PROVIDED PASSAGE
On Mon, 27 Mar 2006 10:47:38 -0800 (PST) andie nachgeborenen
<andie_nachgeborenen at yahoo.com> writes:
> I was actually thinking about the ruling classes of
> Europe whose conduct lead to their own destruction.
> This kind of phenomenon is noted in jared Diamond;'s
> Collapse and versions of it are familiar from game
> theory with n-person prisoner's dilemmas, where
> rational action by each leads to worse outcomes for
> all. The nuclear arms race looked to be heading that
> way before the collpase of the USSR, the the threat to
> rgew environment has that structure too.
As I am sure you well know, much of the Bearded One's analysis of capitalism can be restated using the language of game theory. For example the law of falling rates of profit can be seen as describing an n-person prisoners' dilemma game where capitalists find that given the realities of economic competition, each one must seek to keep increasing the organic composition of capital, even though the aggregate effect of this, according to Marx, is to drive down the rate of profit that accrues to the capitalists. Underconsumption theories of capitalist crises likewise can be seen as positing n-person prisoner's dilemma games as well. Thus, under capitalism, each capitalist seeks to hold down the wages of his workers as much as possible since labor is a major cost of production. But since wages also constitute incomes as well as costs, the aggregate effect of this is to hold down effective demand, thereby aggravating capitalist economies' tendencies towards underconsumption.
> Moreover it
> is nor always easy to know one's class interest even
> apart from paradoxes of rationality. One thinks of
> the US govt response to the stock market crash of '29,
> Hitler's gratuitious declaration of war on the US, and
> the US ruling class; neoimperialist project under
> Bush.

SHORT PROBLEM 1
Reproduce the passage of the post on game theory and capitalism starting at "On Mon, 27 Mar" and ending at "their own destruction.".
The text and the records are unrelated to each other.

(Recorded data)

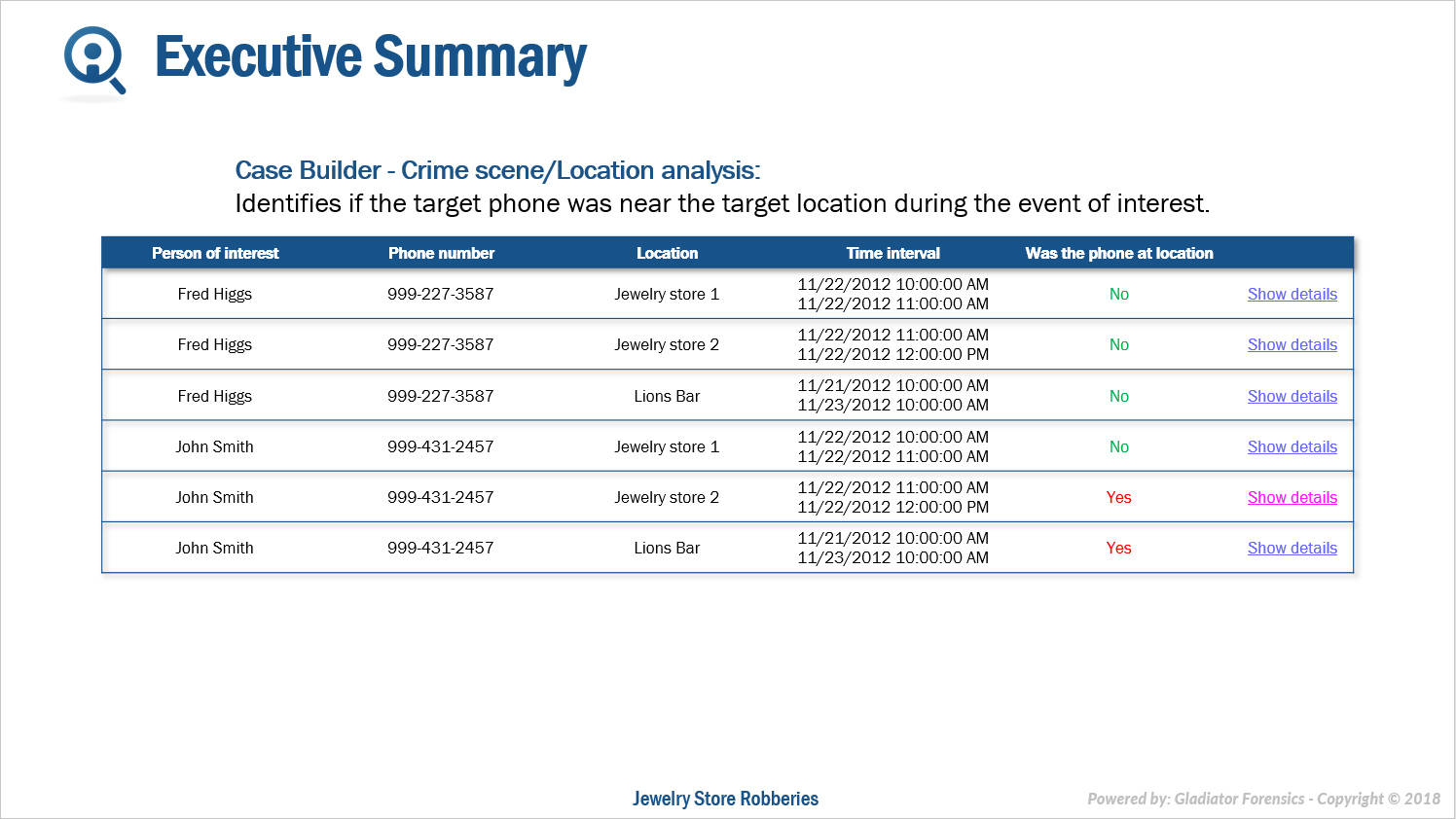This screenshot has height=819, width=1456.
Task: Click the Powered by Gladiator Forensics footer text
Action: coord(1262,799)
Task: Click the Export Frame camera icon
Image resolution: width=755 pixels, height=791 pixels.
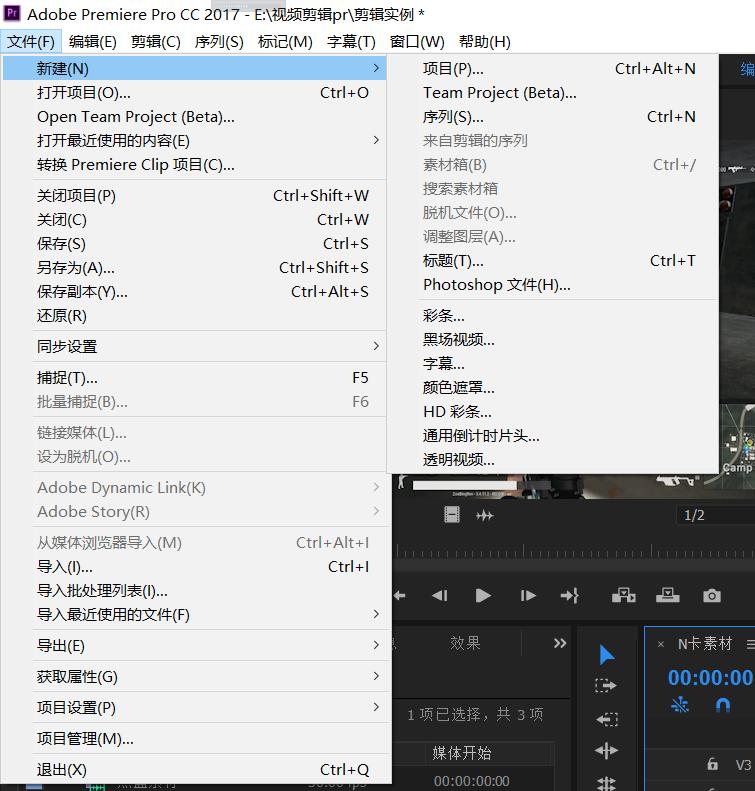Action: coord(711,595)
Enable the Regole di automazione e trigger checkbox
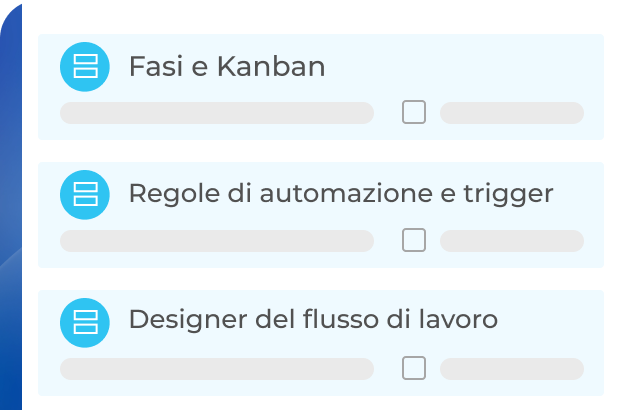Screen dimensions: 620x410 (414, 240)
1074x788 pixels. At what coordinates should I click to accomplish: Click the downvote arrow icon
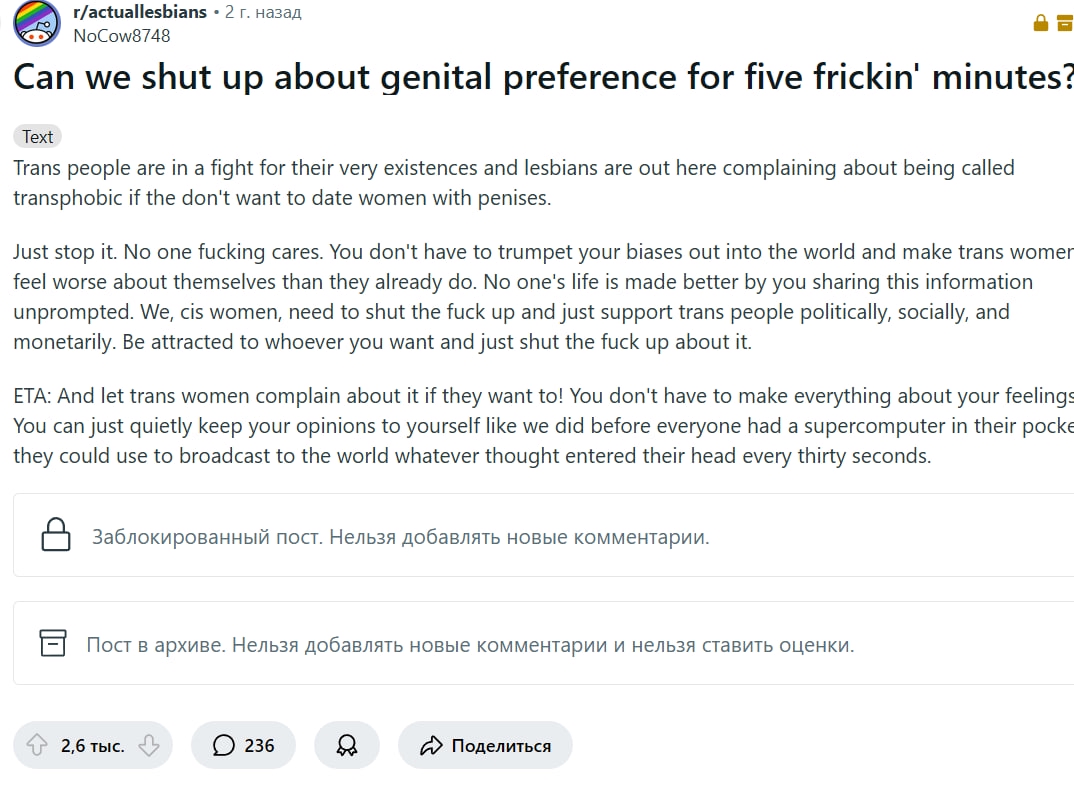coord(148,745)
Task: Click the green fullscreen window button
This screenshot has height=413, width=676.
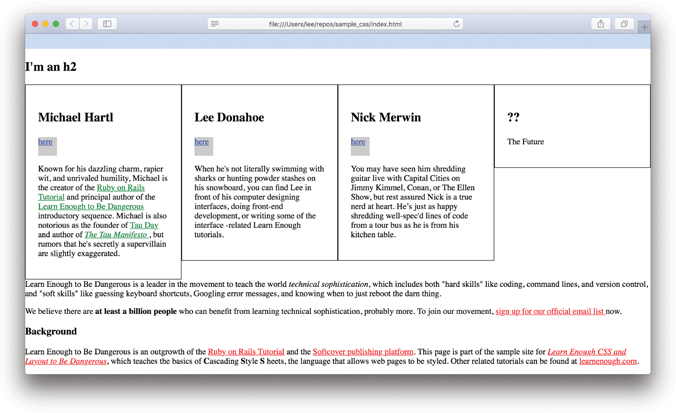Action: pyautogui.click(x=56, y=24)
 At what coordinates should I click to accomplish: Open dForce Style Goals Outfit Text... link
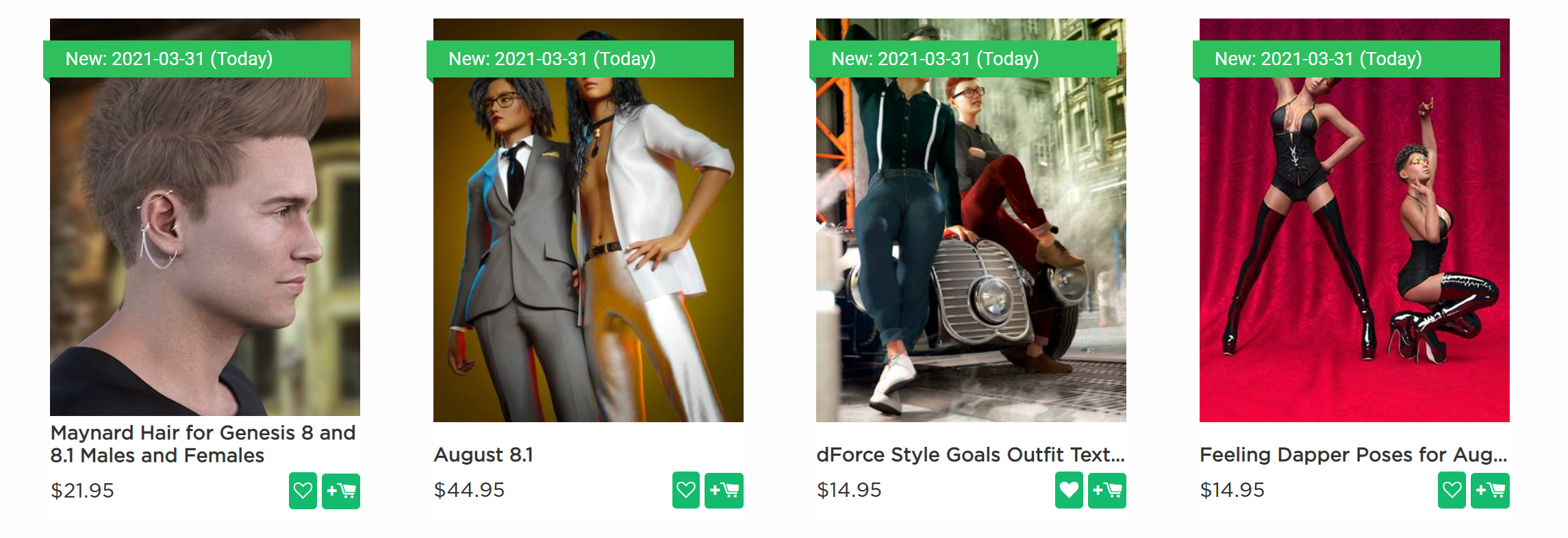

SHORT PROBLEM 2
In the records, starting at the line containing "1074x788 pixels. At" and ending with the last line of the records, substitute "screen position" for "coordinates" and give those lines back with nothing else altered. Leave the pictures out.

SOLUTION 1
On Mon, 27 Mar 2006 10:47:38 -0800 (PST) andie nachgeborenen
<andie_nachgeborenen at yahoo.com> writes:
> I was actually thinking about the ruling classes of
> Europe whose conduct lead to their own destruction.

SOLUTION 2
1074x788 pixels. At what screen position should I click to accomplish: Click the downvote arrow icon
coord(148,745)
Task: Click the green fullscreen window button
This screenshot has height=413, width=676.
Action: pyautogui.click(x=56, y=24)
 At what screen position should I click to accomplish: Open dForce Style Goals Outfit Text... link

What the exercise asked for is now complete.